Opinion
22015
December 6, 1983.
Asst. Appellate Defender William Isaac Diggs, of S.C. Com'n of Appellate Defense, Columbia, for Appellant. Atty. Gen. T. Travis Medlock and Asst. Atty. General Harold M. Coombs, Jr., and Staff Atty. Carol P. Black, Columbia, and Sol. William L. Ferguson, York, for respondent.
December 6, 1983.
Appellant was convicted of burglary, armed robbery, and assault and battery with intent to kill. He received life imprisonment for the burglary charge; a consecutive twenty-five (25) year sentence for armed robbery; and a concurrent fifteen (15) year sentence for assault and battery with intent to kill. Error is charged in (1) the admission into evidence of an alleged confession and (2) the instructions to the jury on implied malice. The first charge of error goes to the basis for conviction of all offenses while, under the second, reversal is sought only of the conviction for assault and battery with intent to kill. We find no merit in the first ground of appeal, but sustain the second as patent error.
Appellant, twenty-two (22) years of age, with a hearing deficiency, and described as "mildly" retarded, was arrested and, after being in custody for about three (3) days, was questioned by the officers as to his connection with the burglary of a home in Rock Hill, South Carolina, and the stabbing of the resident.

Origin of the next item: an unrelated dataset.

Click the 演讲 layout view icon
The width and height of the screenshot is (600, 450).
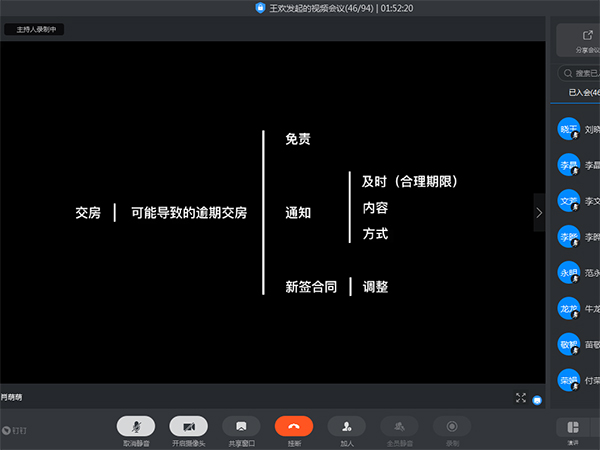coord(574,427)
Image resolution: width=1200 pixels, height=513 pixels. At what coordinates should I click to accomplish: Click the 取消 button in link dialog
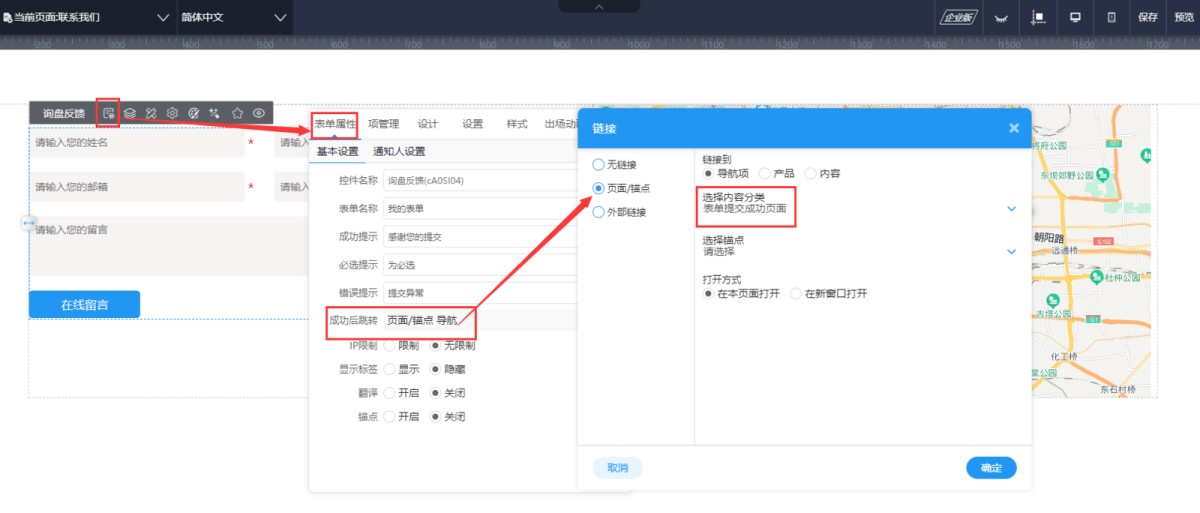618,468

His interrogation, according to the officers, followed an explanation and understanding of the Miranda Warnings. Miranda v. Arizona, 384 U.S. 436, 86 S.Ct. 1602, 16 L.Ed.2d 694. Appellant admitted that he committed the crime and signed a confession which was admitted into evidence after an in camera hearing and a finding by the trial judge that the confession was freely and voluntarily made.
The record before the trial judge consisted of (1) the testimony of the officer to whom the confession was made, (2) testimony of appellant, (3) testimony of the psychiatrist who examined appellant, (4) a signed waiver, and (5) the signed confession.

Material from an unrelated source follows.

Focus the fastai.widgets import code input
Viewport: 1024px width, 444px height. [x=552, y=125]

While there is a showing that appellant had some hearing deficiency and was described as "mildly" retarded, there is testimony that the officers who questioned appellant were aware of these physical deficiencies and exercised caution to be sure that he could hear and understand the communications with him. In addition, appellant testified, and the trial judge had ample opportunity to observe the extent of any deficiency in appellant's ability to hear and understand and what effect, if any, such deficiencies might have had on the making of the alleged confession.
Appellant also contends that his alleged confession was not elicited until he had been in custody for three (3) days, and that such delay in making the statement indicated that he wished to remain silent. There is, however, no showing that appellant's statement was the result of coercion by the officers.

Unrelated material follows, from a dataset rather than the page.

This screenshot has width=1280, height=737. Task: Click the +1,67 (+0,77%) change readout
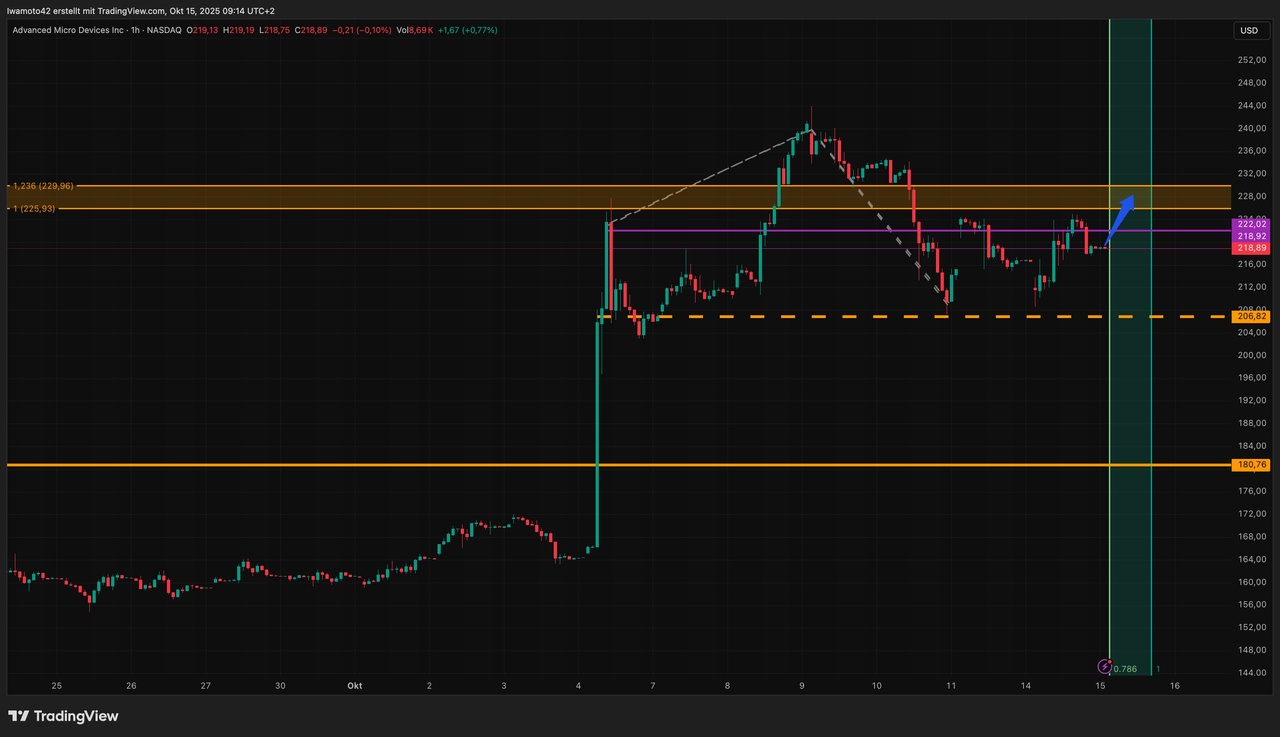(469, 30)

Neither the length of custody before the confession was made, nor the physical deficiencies of the appellant, were conclusive of the issues concerning the voluntariness of the confession, but were factors to be considered by the trial judge, along with the other testimony and circumstances, in determining the admissibility of the alleged confession. We find no basis upon which to disturb the findings of the trial judge that the confession was freely and voluntarily made.
The remaining issue relates to the instructions to the jury. In defining malice, as a necessary element of the offense of assault and battery with intent to kill, the trial judge instructed the jury
. . . that the law implies malice where the deed is done with a deadly weapon such as a knife, pistol or other weapon of that nature or of that kind which when used with the intent to injure another party is calculated to produce death or serious bodily harm ... the State may prove that the deed was done with a deadly weapon and stop right there, and if it has proven that, then it has proven implied malice.
The foregoing charge to the jury impermissibly stated, in effect, that a conclusive, mandatory presumption of malice automatically arose by law upon a showing of the use of a deadly weapon. This was clearly error and violates the specific holding of this Court in cases prior to the trial of this case. See State v. Crocker, 272 S.C. 344, 251 S.E.2d 764 (1979); State v. Mattison, 276 S.C. 235, 277 S.E.2d 598 (1981). In State v. Elmore, S.C. 308 S.E.2d 781 (1983), we have more recently outlined an exact charge on the present subject. Further disregard of the holding of the Court on this question will be inexcusable.
Accordingly, the conviction of appellant on the charge of assault and battery with intent to kill is reversed, with remand for a new trial on that charge; and the convictions and sentences of appellant on the charges of burglary and armed robbery are affirmed.
LITTLEJOHN, NESS, GREGORY and HARWELL, JJ., concur.